Input data Start Marker
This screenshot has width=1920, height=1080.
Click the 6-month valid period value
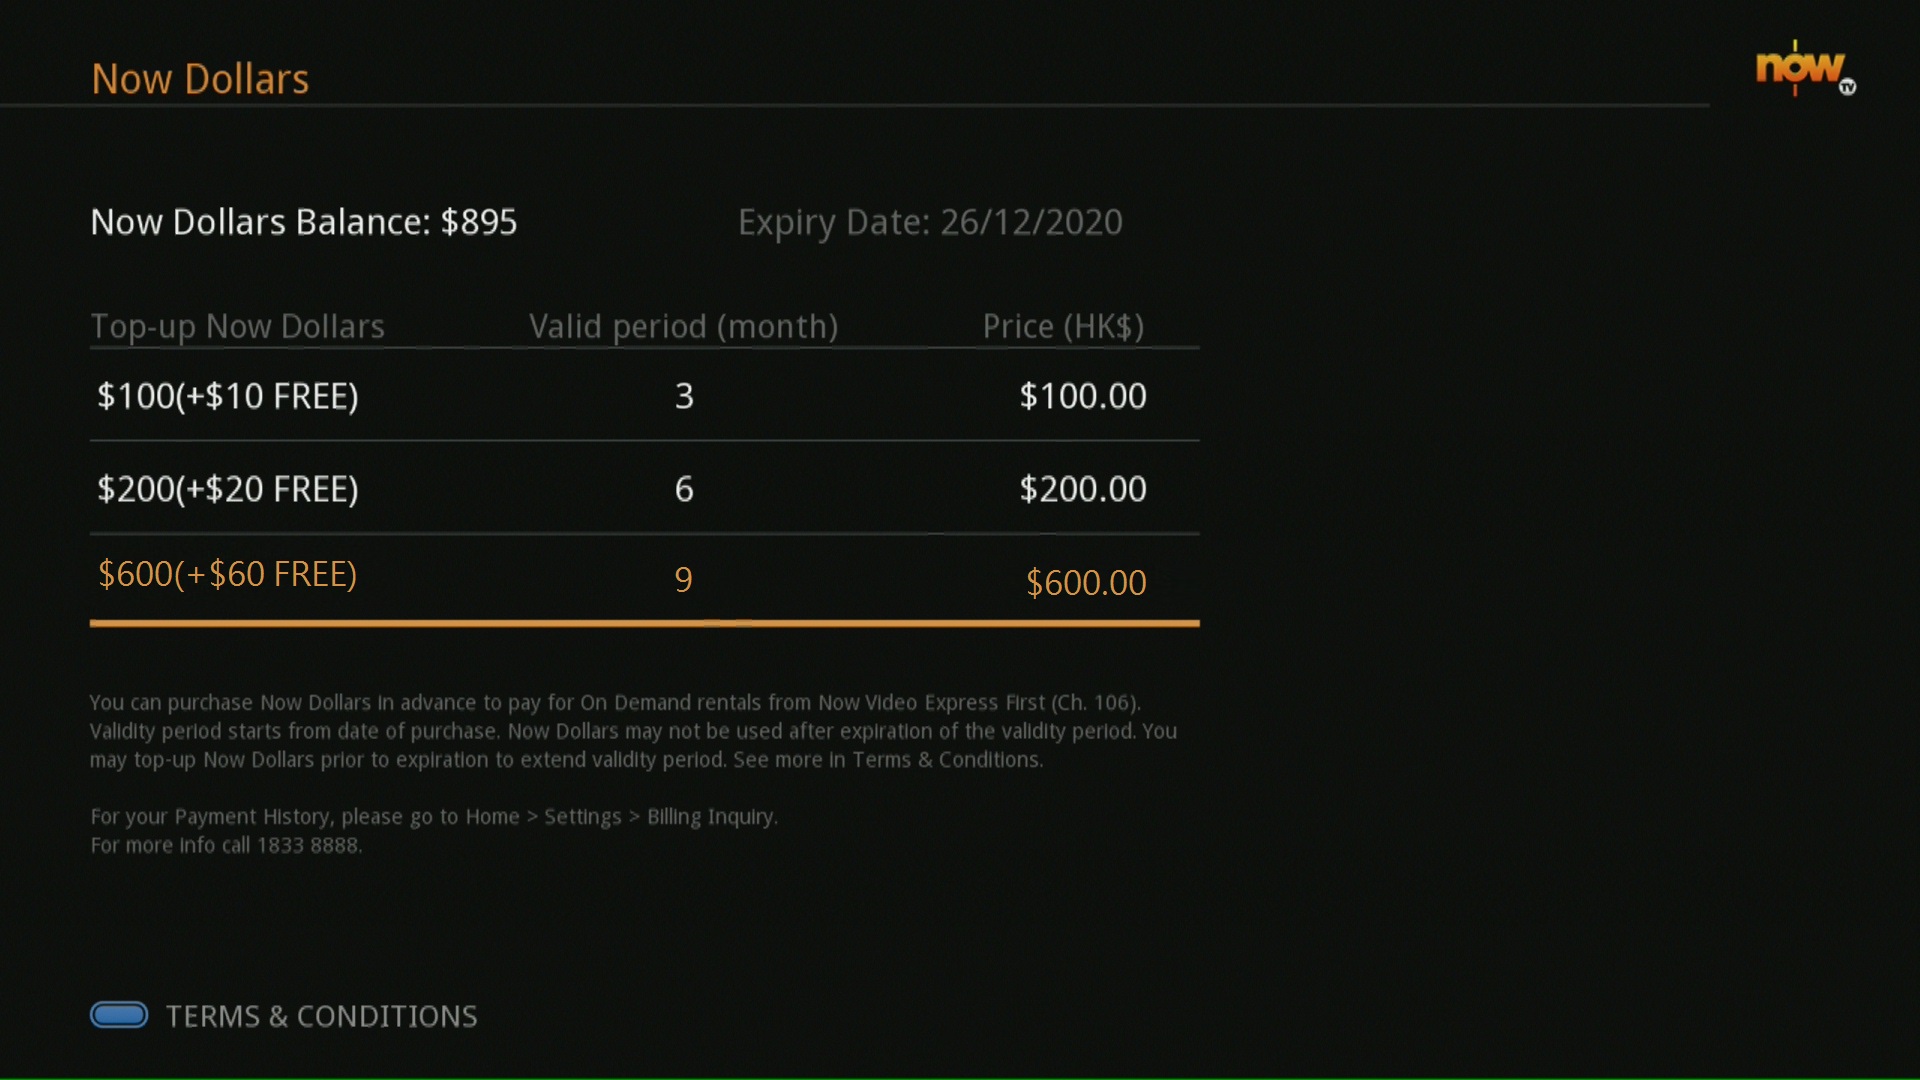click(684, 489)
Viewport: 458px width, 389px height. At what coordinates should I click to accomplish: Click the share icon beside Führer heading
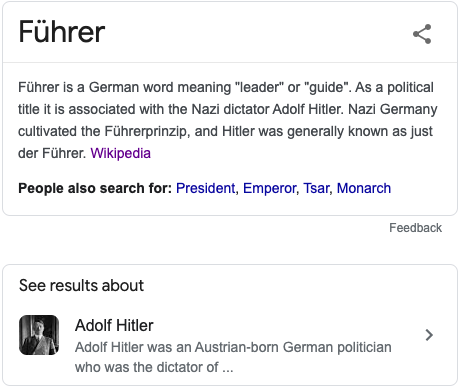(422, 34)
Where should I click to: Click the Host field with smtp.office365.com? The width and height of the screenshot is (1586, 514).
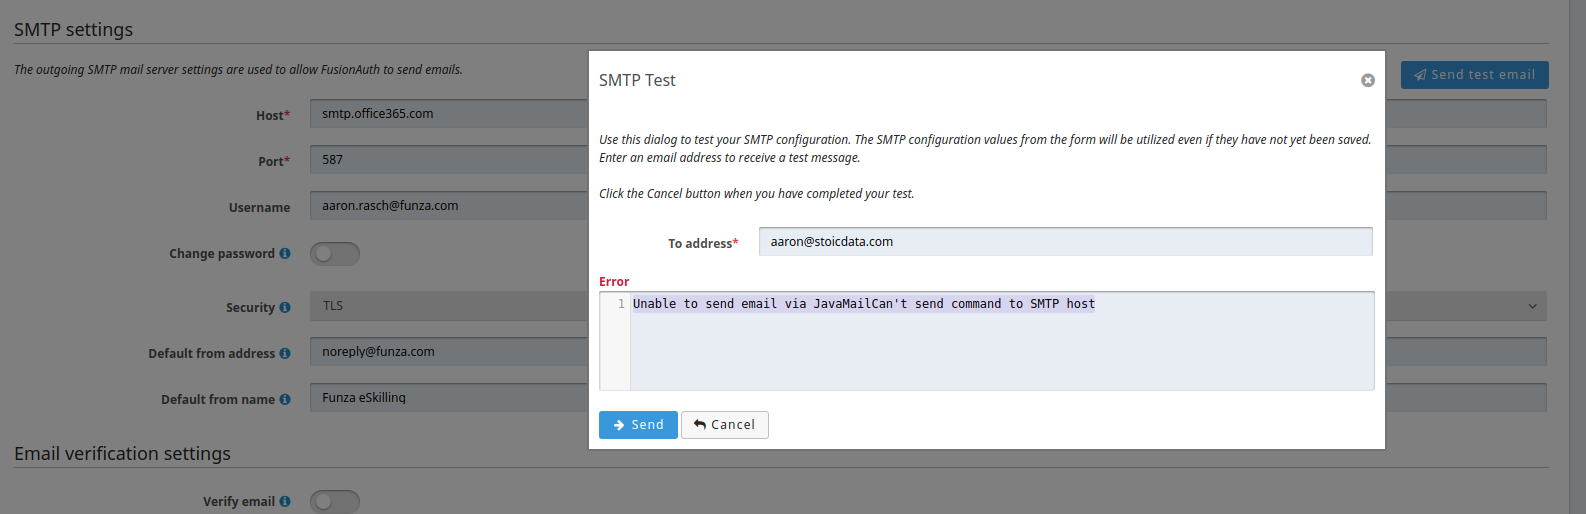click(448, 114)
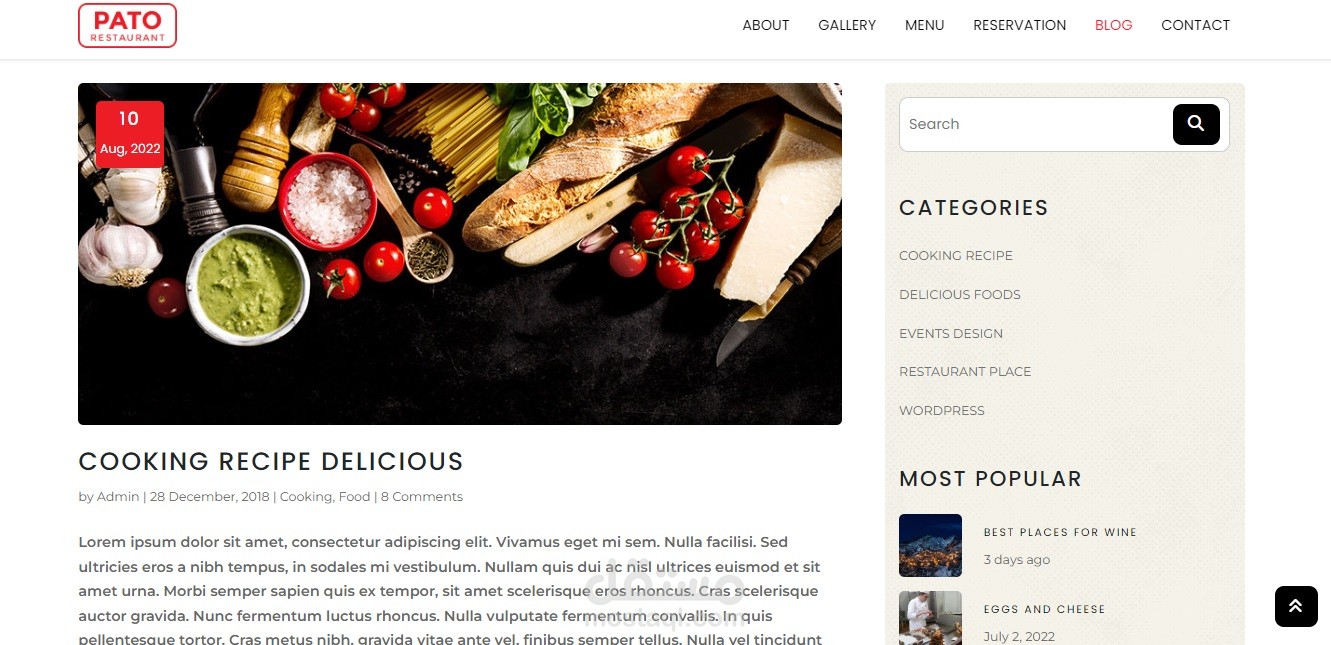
Input data End Marker
*Exercise description*
In the records above, find the line that contains "Viewport: 458px width, 389px" and repeat exactly that line and all lines after it to the end. Do not include pictures.

*Written response*
Viewport: 458px width, 389px height. At what coordinates should I click to accomplish: Click the share icon beside Führer heading
(422, 34)
Where should I click to: Click the Host field with smtp.office365.com? The width and height of the screenshot is (1586, 514).
click(448, 114)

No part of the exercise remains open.